Rabi` al-Awwal 29, 1330
The order was one that required its execution as such; so, nobody would understand it any other way; therefore, calling it a recommendation is not proved by any argument at all. On the contrary, proofs emphasize its real meaning, i.e. as an order; so, look carefully into those traditions and you will find out that what we say here is the truth. Suffices you his statement (pbuh): "This man and his men read the Qur'an only pronouncing its words [just to impress people]; they depart from the faith as swiftly as the arrow departs from the bow, and they do not go back till the arrow goes back to the bow anew. Kill them, for they are the worst among the living," and also his statement, peace be upon him and his progeny, "Had he been killed, no two men of my nation will have ever disputed with one another." Such statements were not said except when there was a serious command greatly emphasizing that the man be killed.
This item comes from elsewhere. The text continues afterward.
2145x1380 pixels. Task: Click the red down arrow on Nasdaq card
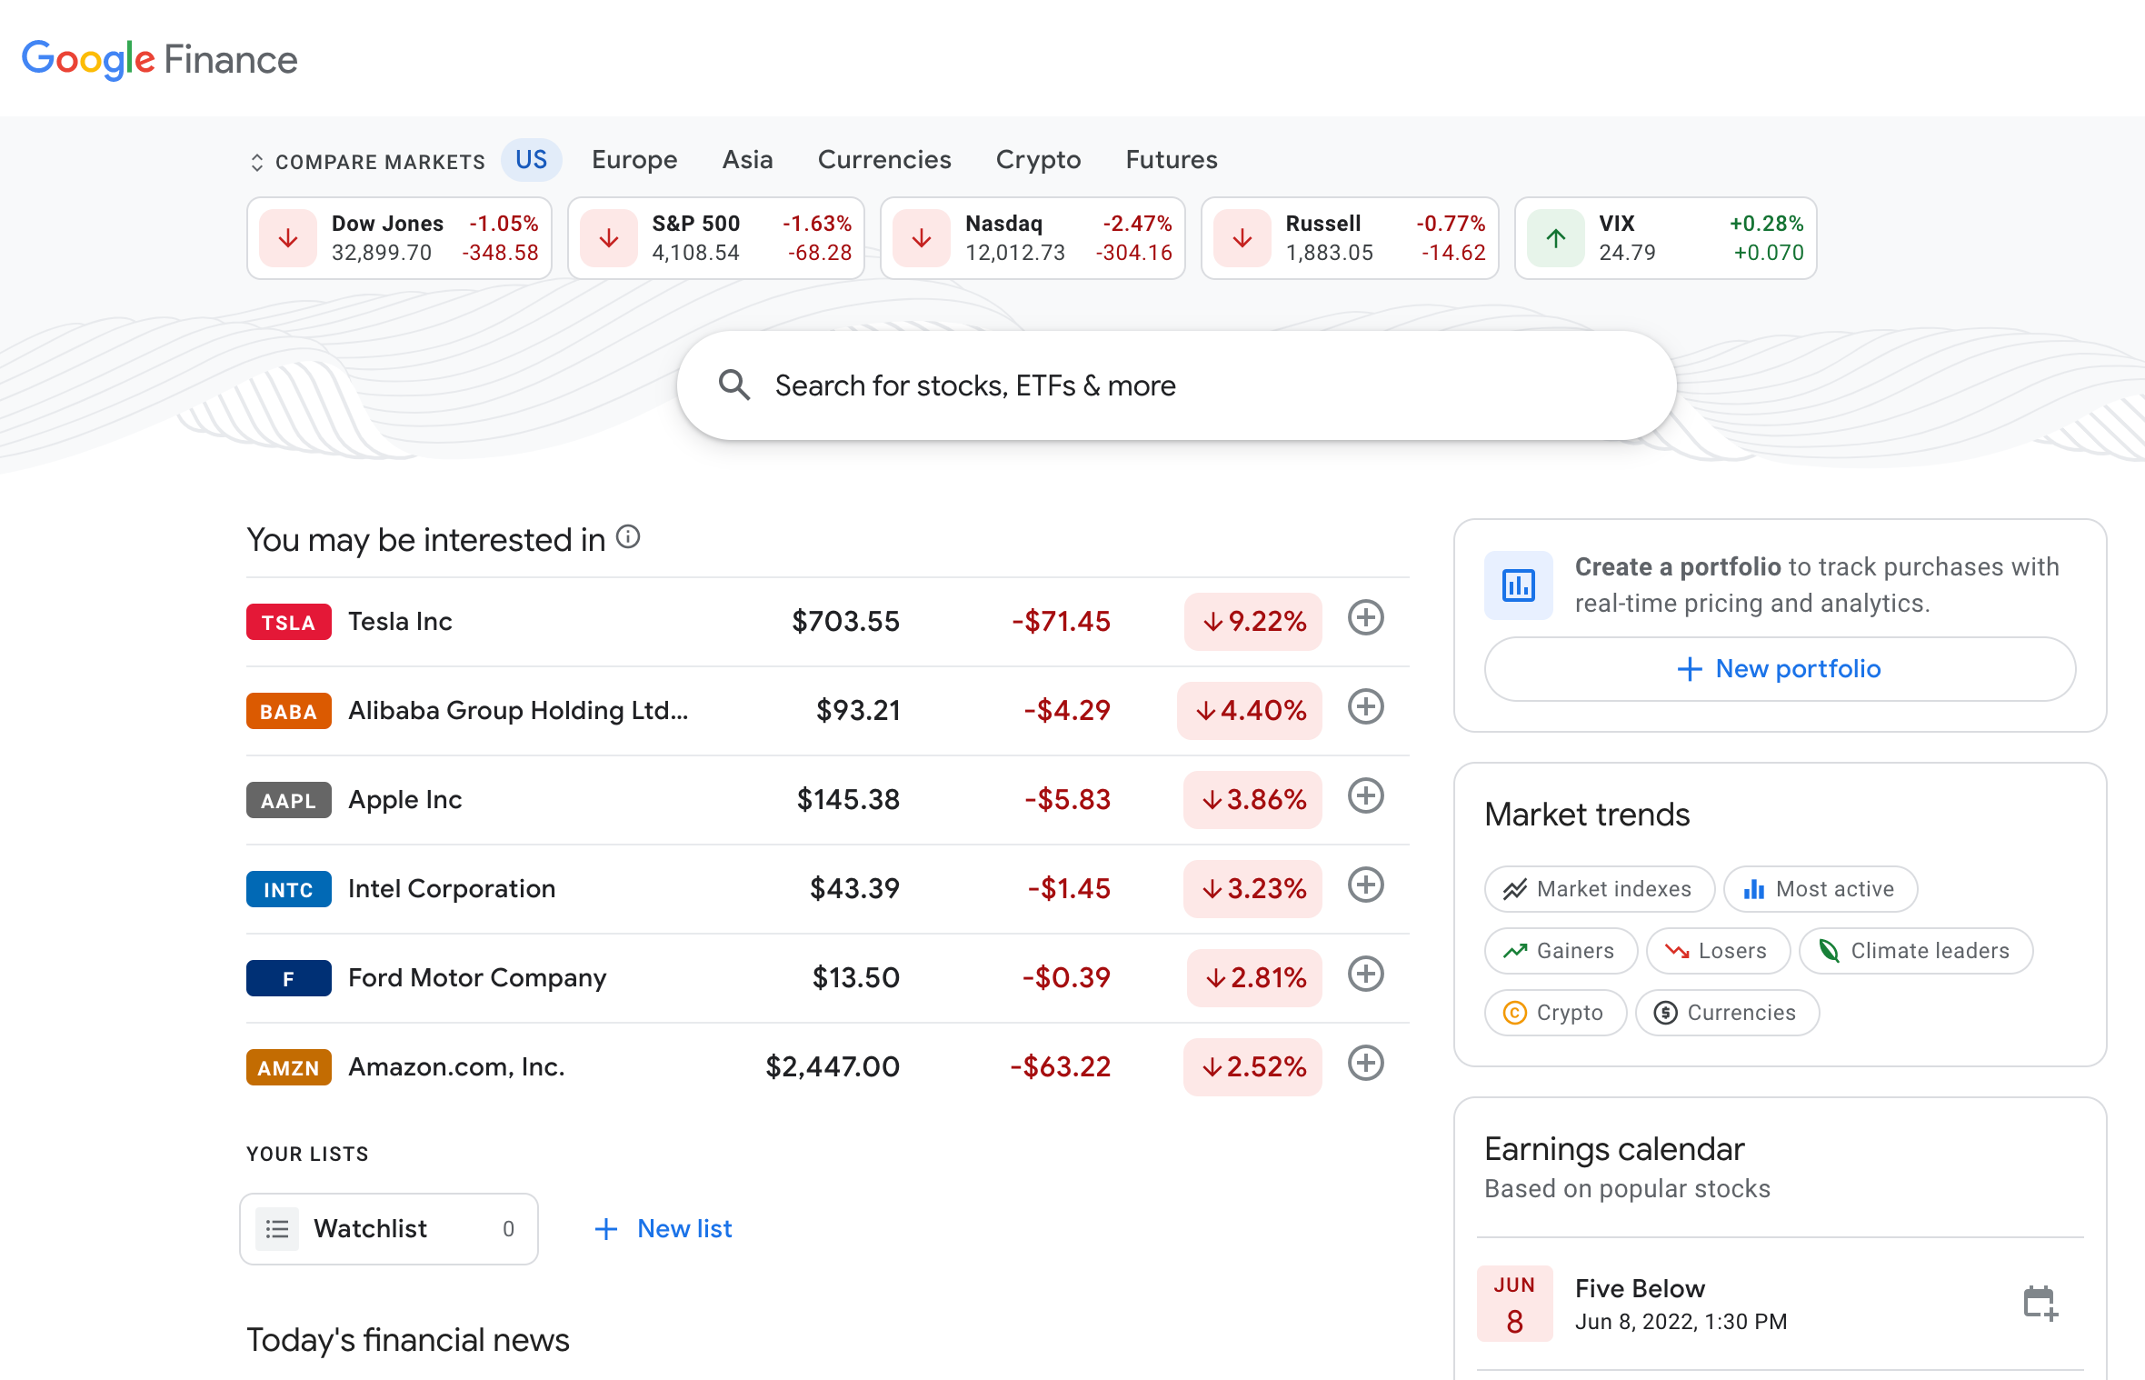[x=921, y=237]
If you refer to Ahmed's Musnad, you will find the order to kill the man was directed to Abu Bakr in particular, then to `Umer in particular; so, how can the obligation be ruled out?
Yet traditions are indeed explicit in indicating that those companions refrained from killing the man only because they hated to do so for no reason other than the fact that he was engaged in prayer and supplication. They did not feel well even though the Prophet (pbuh) himself felt well about getting rid of him. They did not abide by the order which they had received from the Prophet (pbuh) to kill the man. This incident, therefore, is just another proof testifying to the fact that they used to prefer to follow their own opinions rather than the instructions of the Prophet (pbuh), Wassalam.